[GIVEN RECORDS]:
[Start of section]

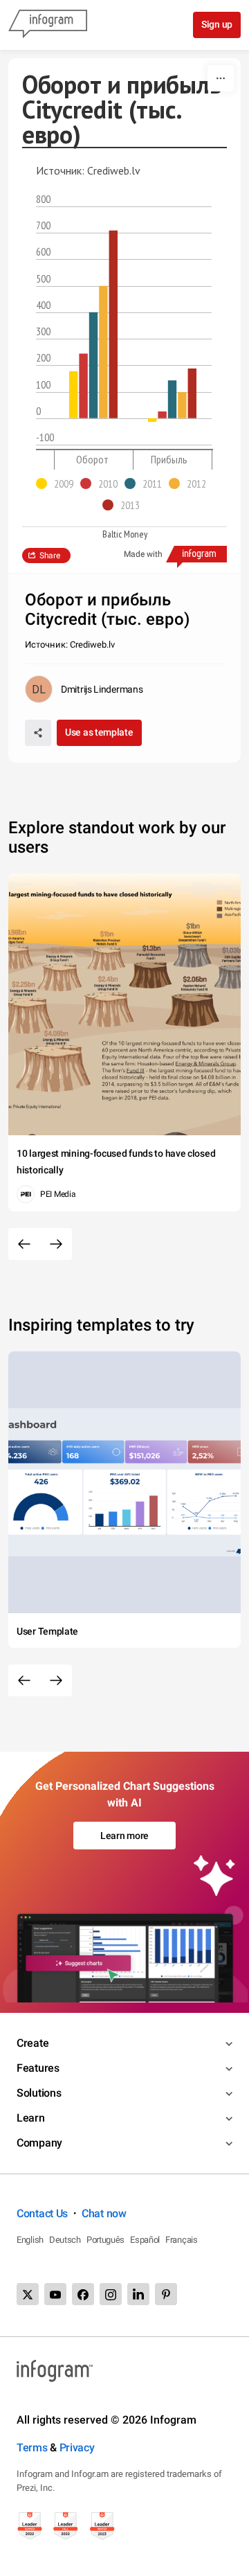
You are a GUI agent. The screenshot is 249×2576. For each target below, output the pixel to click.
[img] (73, 394)
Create (32, 2043)
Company (39, 2142)
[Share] (38, 733)
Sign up (216, 24)
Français (181, 2240)
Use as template (99, 732)
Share (49, 555)
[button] (58, 483)
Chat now (104, 2213)
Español (145, 2240)
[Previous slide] (24, 1244)
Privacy (77, 2447)
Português (105, 2240)
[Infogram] (47, 25)
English (30, 2240)
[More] (221, 78)
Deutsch (65, 2240)
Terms (32, 2447)
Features (38, 2068)
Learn (31, 2117)
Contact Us (42, 2213)
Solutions (39, 2092)
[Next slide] (56, 1244)
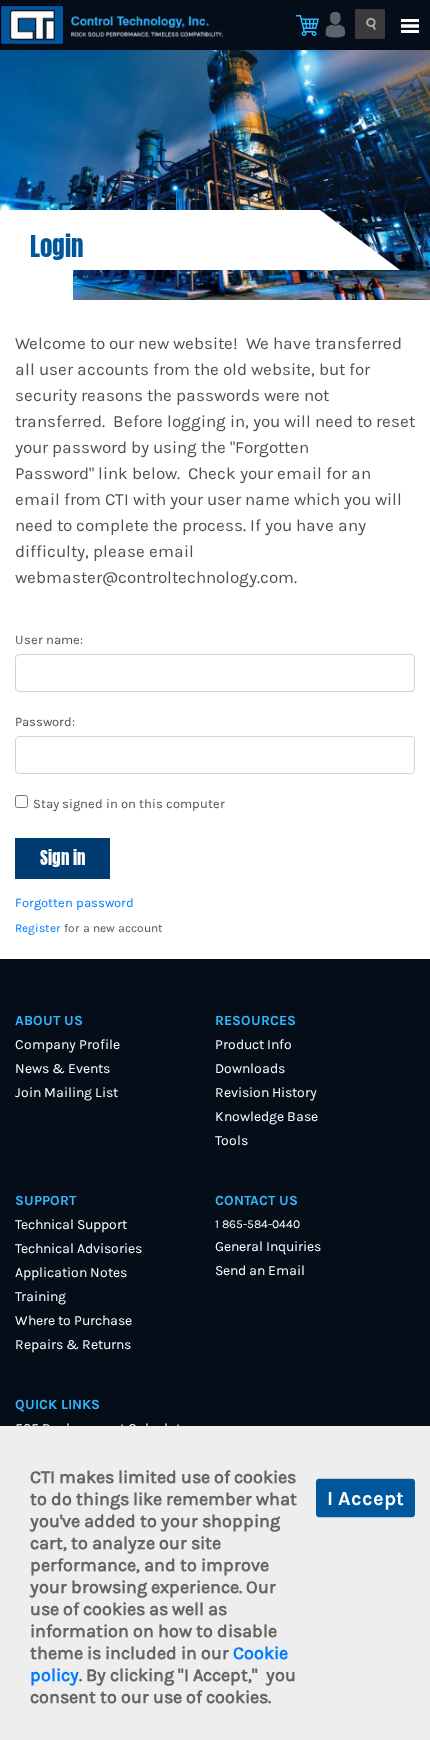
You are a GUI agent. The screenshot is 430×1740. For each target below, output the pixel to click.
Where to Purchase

[End of section]

The lines from the one holding "You are a GUI agent. The screenshot is 430×1740." to the final line of the entries, both included, are what should be output, exactly and alone.

You are a GUI agent. The screenshot is 430×1740. For each target below, output the pixel to click.
Where to Purchase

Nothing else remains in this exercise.